*TASK STATEMENT*
Below are records to transcribe exactly, without their pictures.

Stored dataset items
::::::
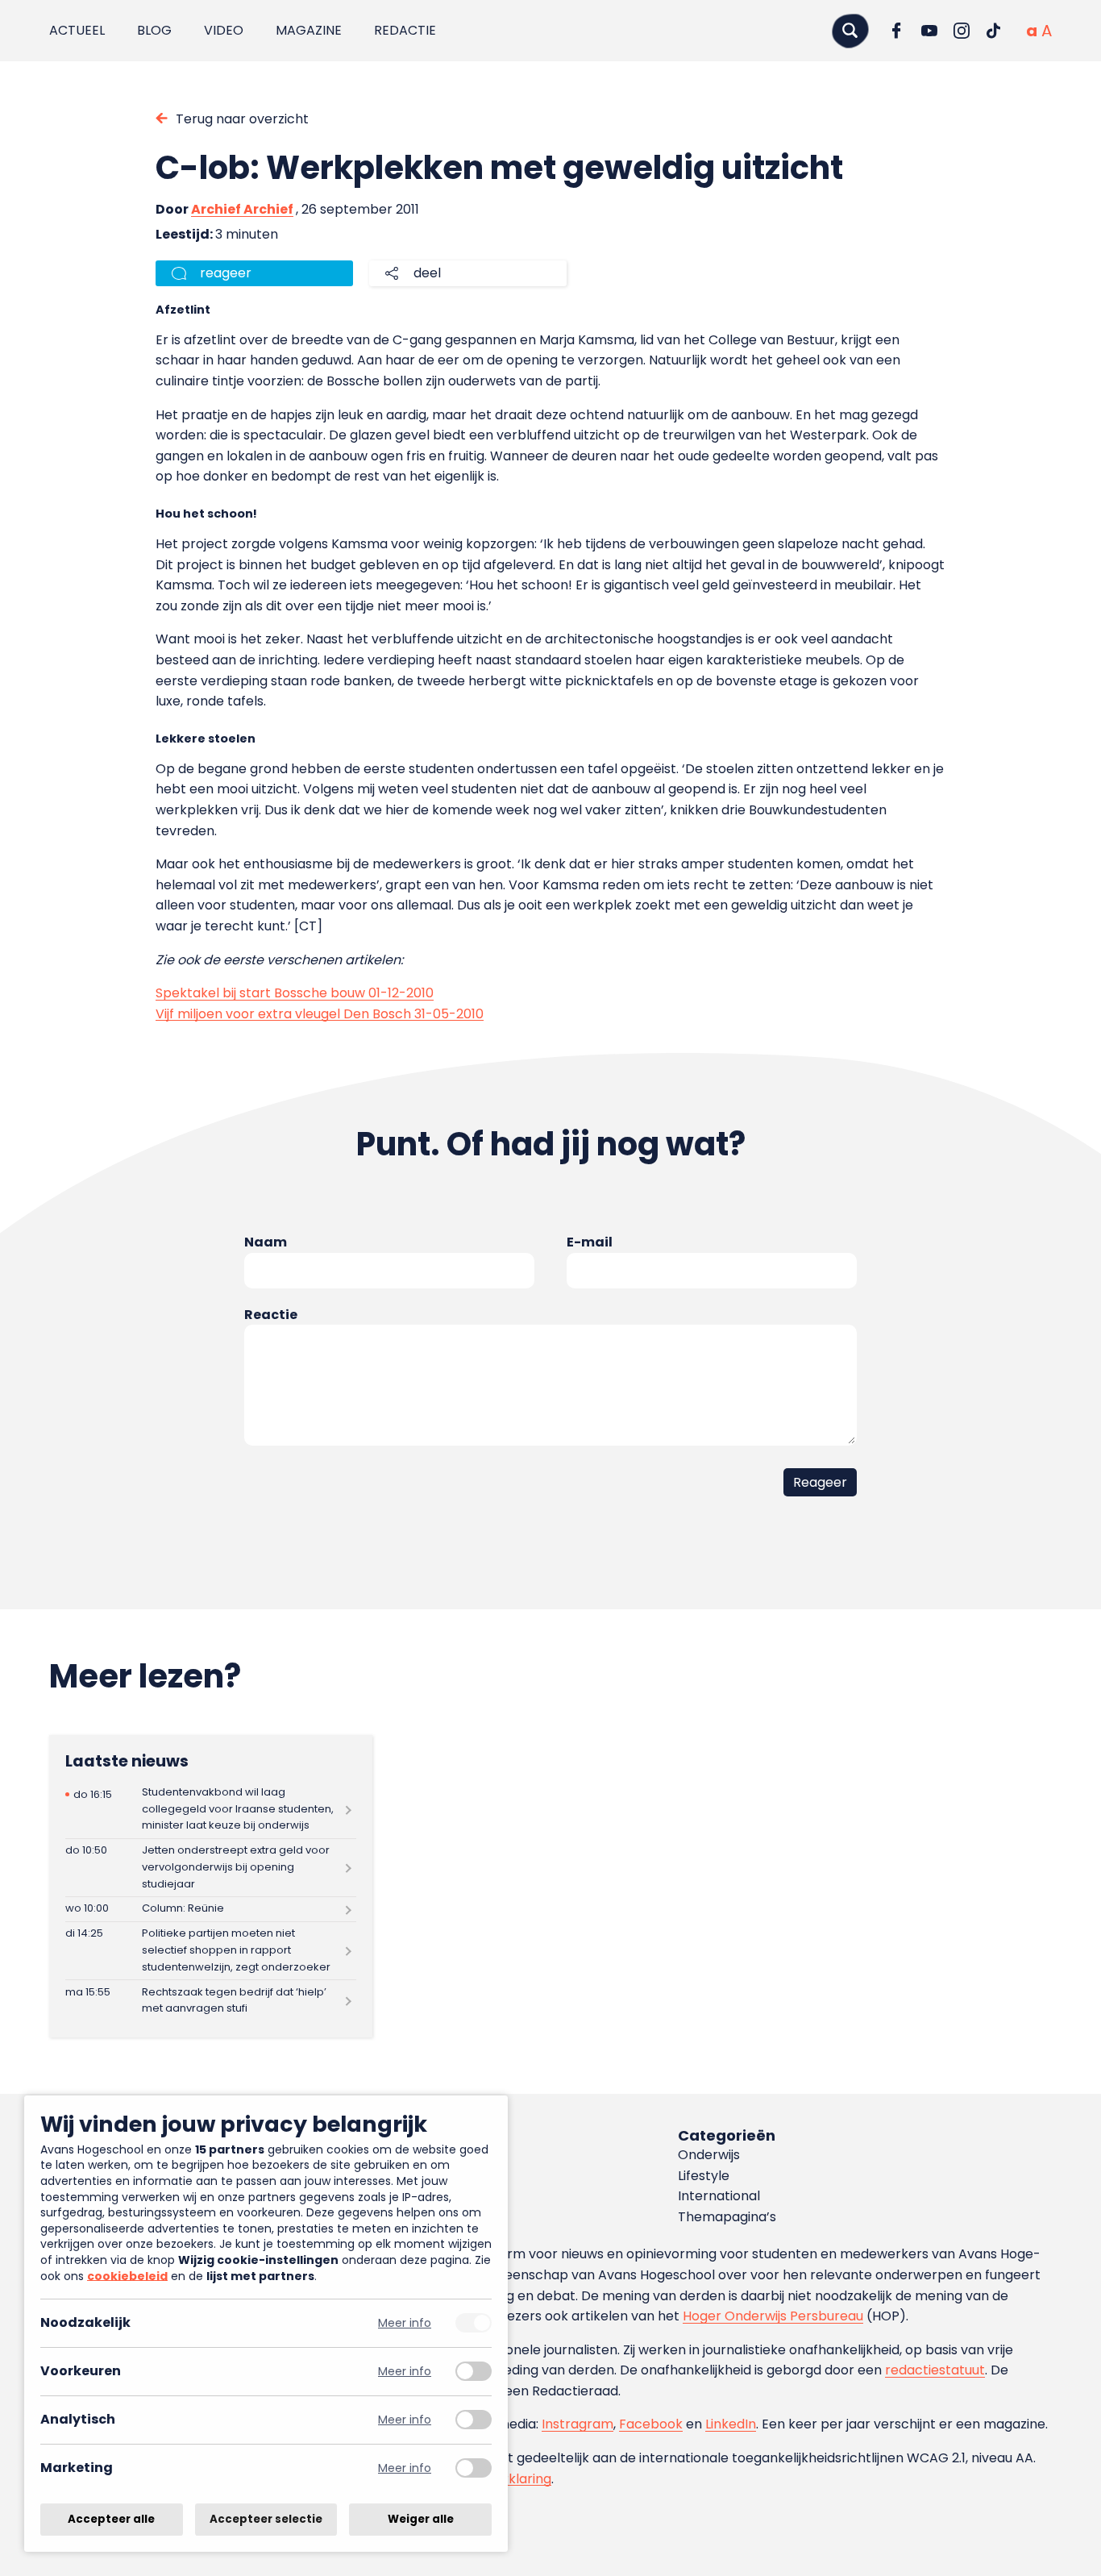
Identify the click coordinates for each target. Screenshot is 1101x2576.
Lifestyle (703, 2175)
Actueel (77, 30)
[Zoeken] (850, 30)
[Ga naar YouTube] (929, 31)
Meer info (404, 2323)
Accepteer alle (111, 2519)
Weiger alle (421, 2519)
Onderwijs (709, 2154)
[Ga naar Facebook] (897, 31)
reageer (225, 273)
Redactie (405, 30)
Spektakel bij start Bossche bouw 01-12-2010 (295, 993)
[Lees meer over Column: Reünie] (210, 1909)
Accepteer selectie (266, 2519)
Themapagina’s (727, 2217)
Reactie (270, 1314)
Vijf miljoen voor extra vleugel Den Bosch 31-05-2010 (320, 1014)
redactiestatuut (935, 2370)
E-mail (590, 1242)
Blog (154, 30)
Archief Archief (242, 209)
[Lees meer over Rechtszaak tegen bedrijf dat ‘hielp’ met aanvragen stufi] (210, 2000)
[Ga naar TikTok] (994, 31)
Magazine (309, 30)
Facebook (651, 2424)
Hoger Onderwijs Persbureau (773, 2316)
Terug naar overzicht (242, 119)
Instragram (577, 2424)
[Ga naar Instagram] (961, 31)
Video (223, 30)
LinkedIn (730, 2424)
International (719, 2196)
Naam (265, 1242)
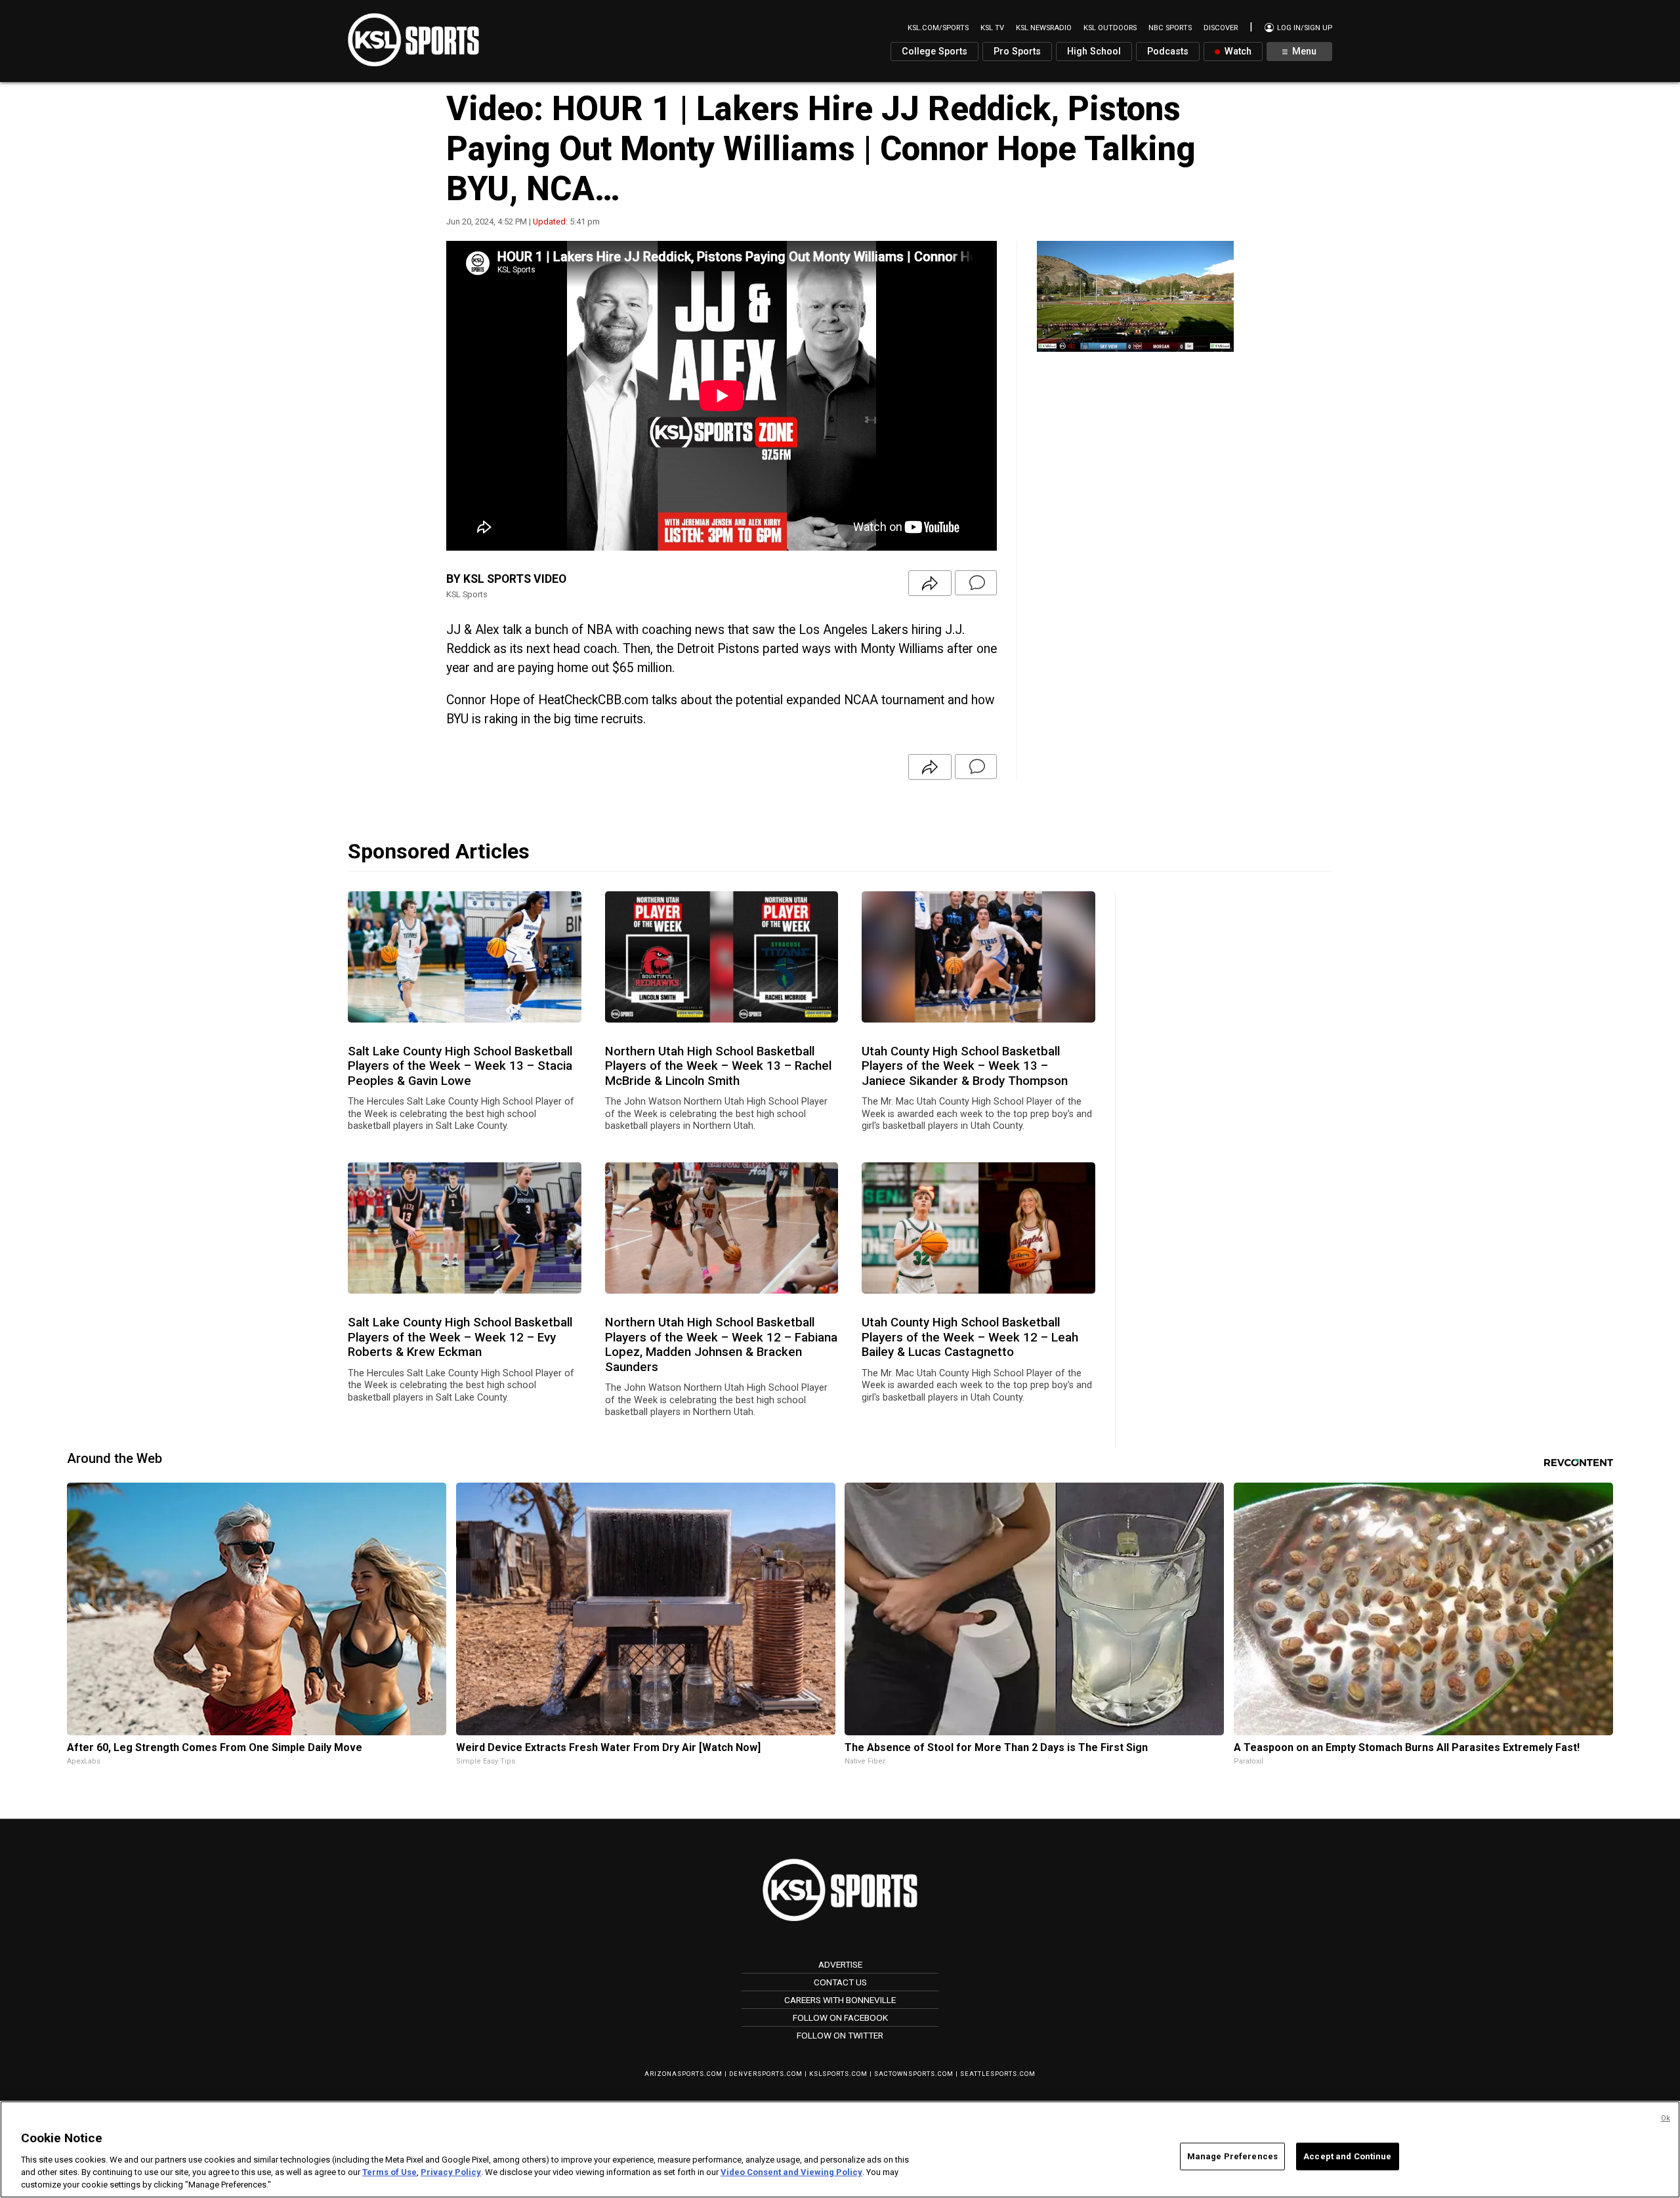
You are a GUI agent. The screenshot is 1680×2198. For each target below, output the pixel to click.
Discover (1221, 28)
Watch (1236, 51)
::::::
*EXERCISE ANSWER*
Identify the click coordinates for each target. Screenshot is 1101x2576.
Lifestyle (703, 2175)
Actueel (77, 30)
[Zoeken] (850, 30)
[Ga naar YouTube] (929, 31)
Meer info (404, 2323)
Accepteer alle (111, 2519)
Weiger alle (421, 2519)
Onderwijs (709, 2154)
[Ga naar Facebook] (897, 31)
reageer (225, 273)
Redactie (405, 30)
Spektakel bij start Bossche bouw 01-12-2010 (295, 993)
[Lees meer over Column: Reünie] (210, 1909)
Accepteer selectie (266, 2519)
Themapagina’s (727, 2217)
Reactie (270, 1314)
Vijf miljoen voor extra vleugel Den Bosch 31-05-2010 (320, 1014)
redactiestatuut (935, 2370)
E-mail (590, 1242)
Blog (154, 30)
Archief Archief (242, 209)
[Lees meer over Rechtszaak tegen bedrijf dat ‘hielp’ met aanvragen stufi] (210, 2000)
[Ga naar TikTok] (994, 31)
Magazine (309, 30)
Facebook (651, 2424)
Hoger Onderwijs Persbureau (773, 2316)
Terug naar overzicht (242, 119)
Instragram (577, 2424)
[Ga naar Instagram] (961, 31)
Video (223, 30)
LinkedIn (730, 2424)
International (719, 2196)
Naam (265, 1242)
You are a GUI agent. The screenshot is 1680×2198. For each target below, output the pixel to click.
Discover (1221, 28)
Watch (1236, 51)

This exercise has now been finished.